- **Stated goal**
Convert the items from the line with "You are a GUI" up to and including the line with "The height and width of the screenshot is (565, 638)." into a JSON list of strings, with one string per line and no entries for blank lines. Leave the pictures out of your answer.

- **Pointing data for screenshots**
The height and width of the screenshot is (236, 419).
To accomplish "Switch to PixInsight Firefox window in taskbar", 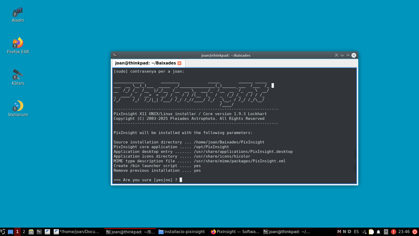I will 235,232.

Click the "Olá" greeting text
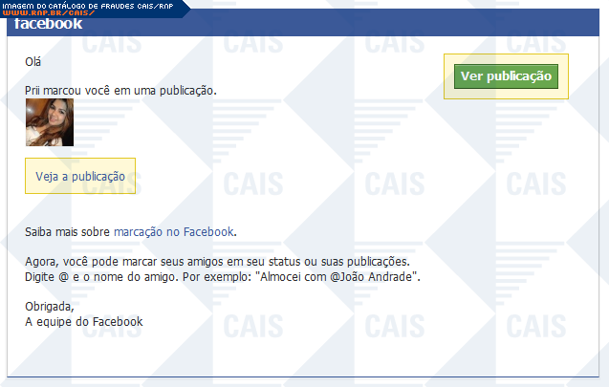tap(33, 62)
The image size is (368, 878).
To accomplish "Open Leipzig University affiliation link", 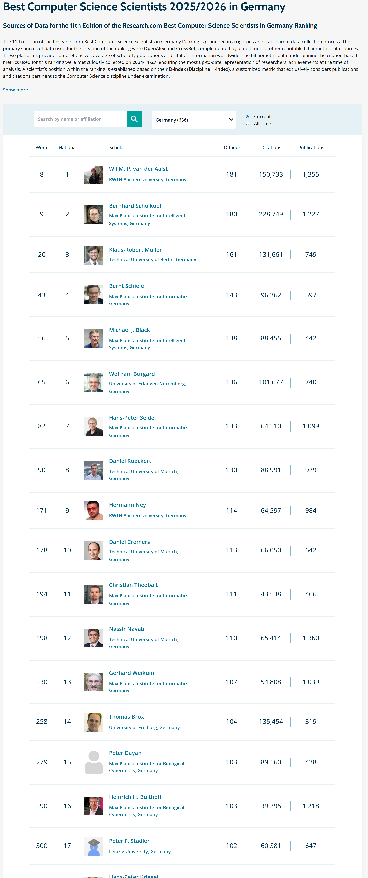I will 140,851.
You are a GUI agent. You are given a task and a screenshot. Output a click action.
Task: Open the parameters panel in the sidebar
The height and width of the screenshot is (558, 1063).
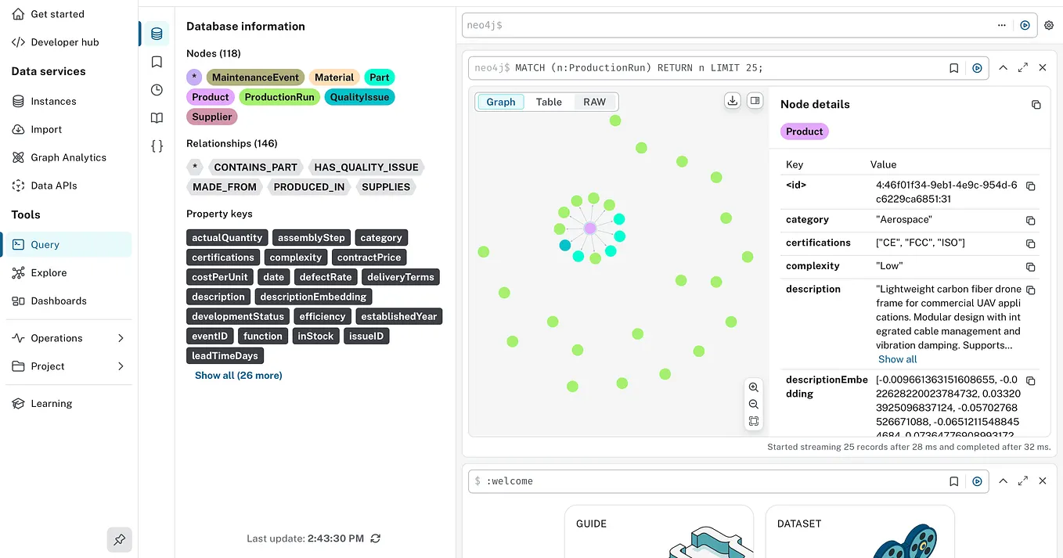point(157,145)
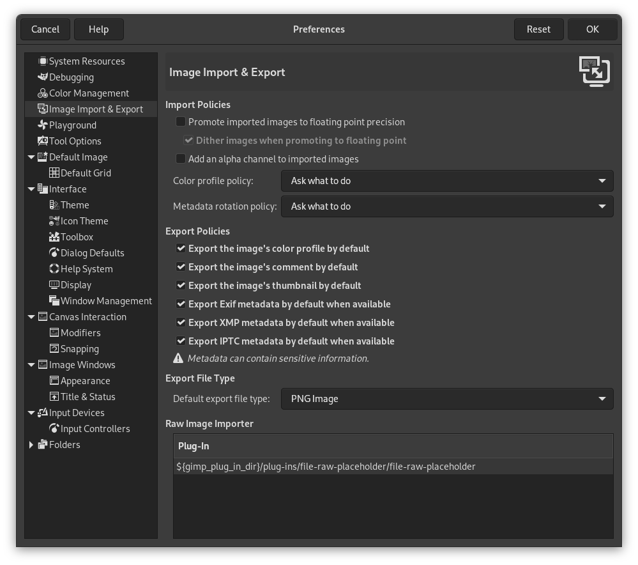The height and width of the screenshot is (565, 638).
Task: Click the Image Import & Export header icon
Action: tap(594, 72)
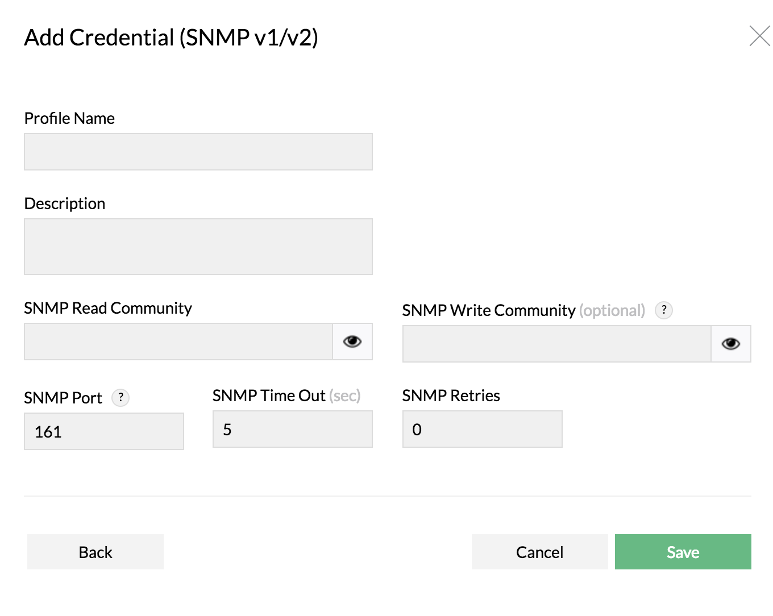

- **The result**
[
  "You are a GUI agent. You are given a task and a screenshot. Output a click action.",
  "Task: Open the parameters panel in the sidebar",
  "The height and width of the screenshot is (558, 1063).",
  "point(157,145)",
  "The height and width of the screenshot is (565, 638)."
]